Compaginar la maternidad con el trabajo y no angustiarse es posible

Raquel Oberlander
Raquel Oberlander Periodista y publicitaria

La única forma de ser mamá, trabajar y llegar a todo sin angustiarse es lograr construir una pareja sólida donde ambos compartan en partes iguales las tareas de la casa y de la crianza.

Claro que no es fácil, porque todos tenemos una carga de creencias y prejuicios, que permean el inconsciente colectivo y que indican que hay tareas que corresponden a la mamá. Pero de hecho hay sólo dos: parir y dar el pecho. Todas las demás pueden ser compartidas: bañar, cambiar pañales, dar de comer, contar cuentos, preparar viandas, llevar al colegio, ayudar con los deberes.

La respuesta a cómo ser madre, trabajar y llegar a todo

Ser madre, trabajar, llegar a todo y no angustiarse

Las mamás que trabajamos queremos llegar a todo, pero no deberíamos cargar con el peso de aquello que "nos corresponde". Es fundamental establecer reglas desde el comienzo para que las tareas sean compartidas siempre que convivamos con la pareja.

Claro que para eso hay que dejar a los padres involucrarse. Sheryl Sandberg, Ceo de Facebook, en su libro Lean in dice: aunque le ponga el pañal en la cabeza déjalo que lo haga, porque él tiene que encontrar su forma de hacer las cosas y tú de aceptarlas. Si le corriges todo, al tercer día va a dejar de hacerlo y tú te vas a encontrar sobrecargada.   

A las mujeres y creo que, sobre todo a las que trabajamos, nos cuesta pedir ayuda porque en general para llegar a cargos altos en las empresas donde trabajamos como para generar nuestros propios emprendimientos sentimos que tuvimos que abrirnos camino entre la selva.  Pero hoy tenemos que empoderar a los hombres, en nuestro propio beneficio.

Un consejo personal es que la gestión de la culpa puede ser tan importante como la gestión del tiempo para las madres. La culpa es pésima consejera para educar. Y no parte de lo que estamos haciendo hoy. 

El niño puede ir a un cumpleaños sin regalo y no se va a traumar de por vida, lo mismo si un día llegamos tarde a buscarlo a la escuela. El desarrollo de los niños depende de las miles de interacciones que tienen a lo largo de su vida, no sólo de que nosotras seamos la mamá maravilla. 

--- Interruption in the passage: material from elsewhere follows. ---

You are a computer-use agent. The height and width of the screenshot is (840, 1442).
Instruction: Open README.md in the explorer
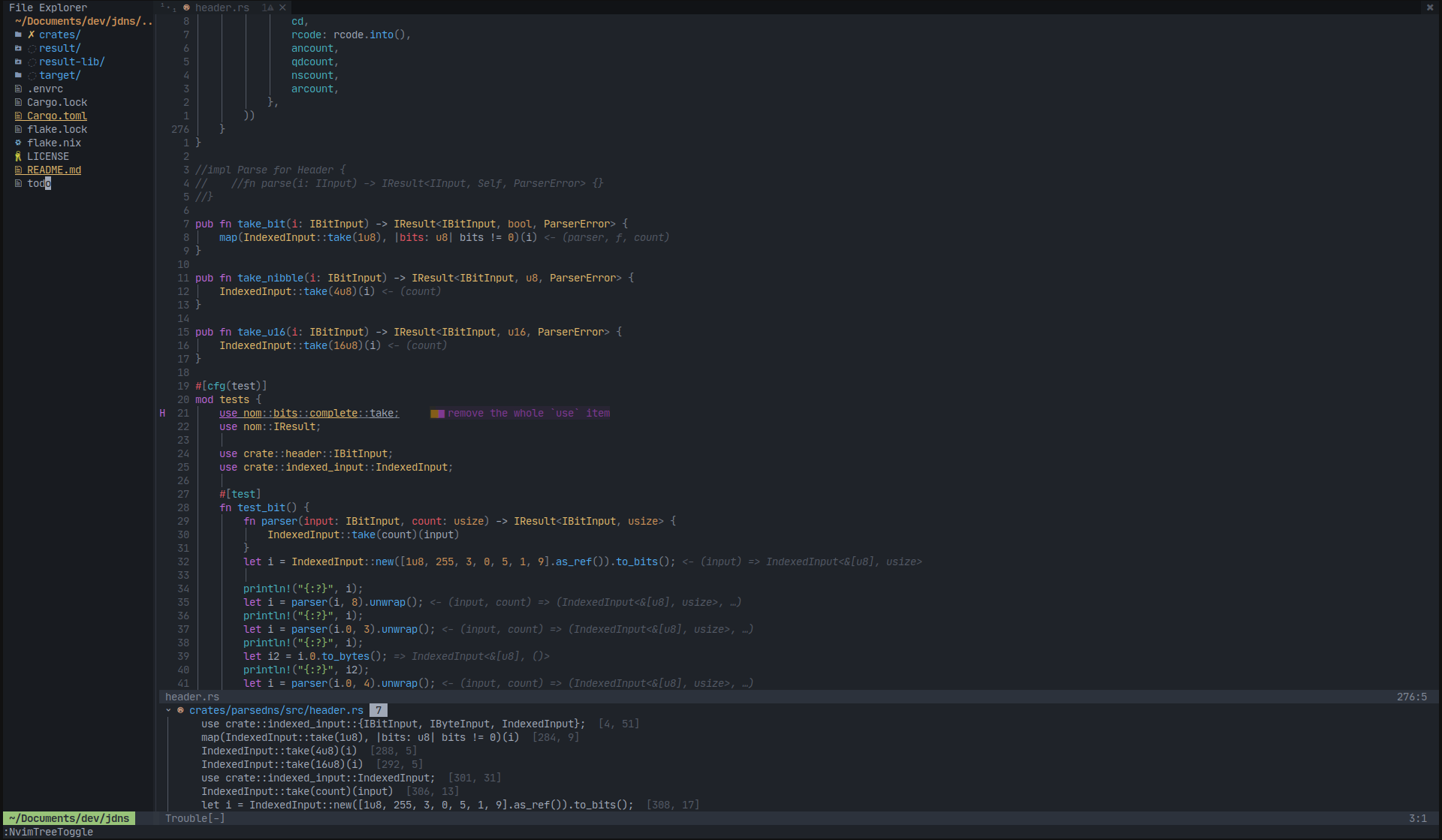(x=54, y=170)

Y, por último, les dejo con unas palabras de Gloria Steinem quien lo expresa mejor que yo: “Intentar hacerlo todo y esperar que todo salga perfectamente bien es la receta ideal para la decepción. La perfección es el enemigo. Es imposible hacerlo todo. Nadie puede tener dos empleos a tiempo completo, tener hijos perfectos, cocinar tres comidas al día… Superwoman es la villana del movimiento feminista”.